4. Bawa kamera, handphone, dan uang buat beli tiket atau beli makan

5. Bawa alat sholat sendiri

6. Bawa hand sanitizer, semprotan desinfektan, tisu kering dan basah, dan pake masker medis

7. Bawa payung buat jaga-jaga kalo tiba-tiba ujan

Oiya pastikan juga drivernya adalah berpengalaman dan andal di berbagai situasi dan kondisi jalanan ya. Sebagai penutup, mau kasih bonus foto-foto selfieku ya bund wkwkwk. Semua foto aku ambil pakai HP jadulku Samsung S7, maaf kalo kurang maxx. Oiya, aku juga udah tulis ulasannya di Google Local Guide aku, Ika Hapsari, jangan lupa di-follow yang bund..udah level  nih.

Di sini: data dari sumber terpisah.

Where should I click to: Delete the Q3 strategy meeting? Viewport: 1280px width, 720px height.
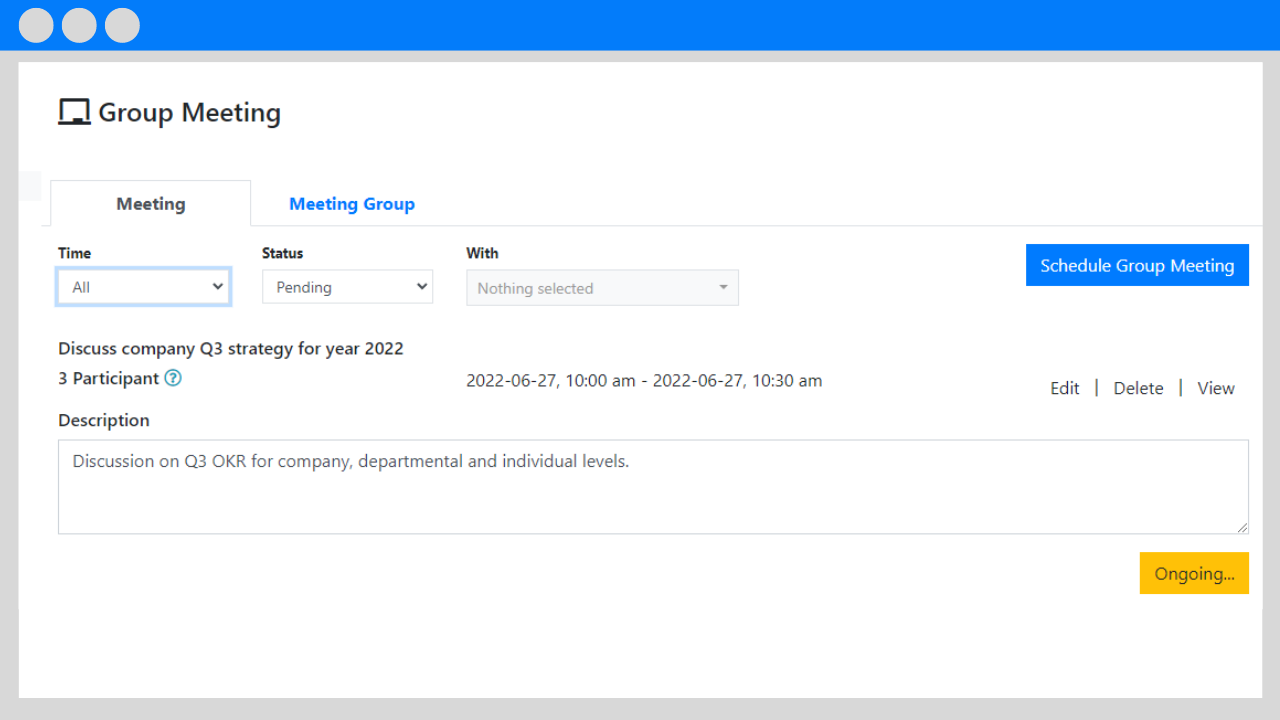pos(1138,388)
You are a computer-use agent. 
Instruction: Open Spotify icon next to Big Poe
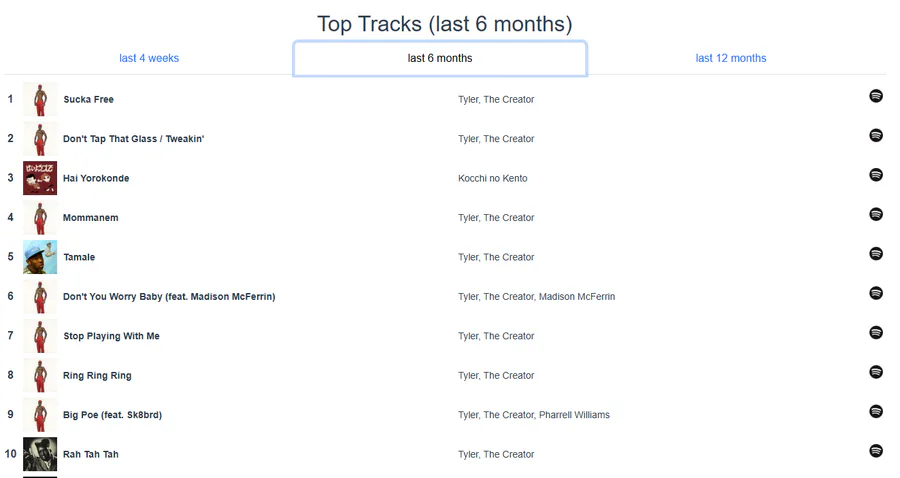point(876,412)
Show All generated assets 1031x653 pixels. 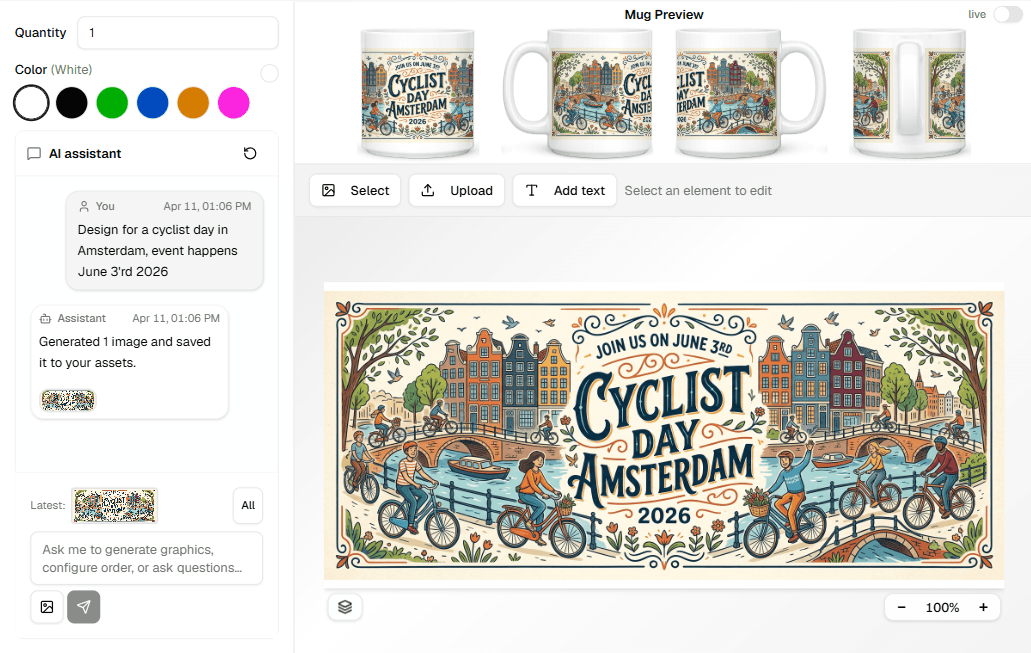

Outfit aku untuk tunik dari brand Moela, bahannya katun rayon jadi adem buat aktivitas. Tas anyaman decoupage ini hadiah kenang-kenangan dari istri Pak Kakanwilku dulu. Jilbab voal plain aku beli di shopee tapi lupa nama tokonya. Sandal jelly gladiator beli dari Mbak Sinta. Simple-simple aja bund fashion mamak kini, apalagi badan udah mekar begini mau pake yang cuttingan aneh-aneh udah nggak pede bund. Hiks. Ini nanti bakal aku up di postingan lain ya, soal insecurity aku wkwkwkwk. Bye!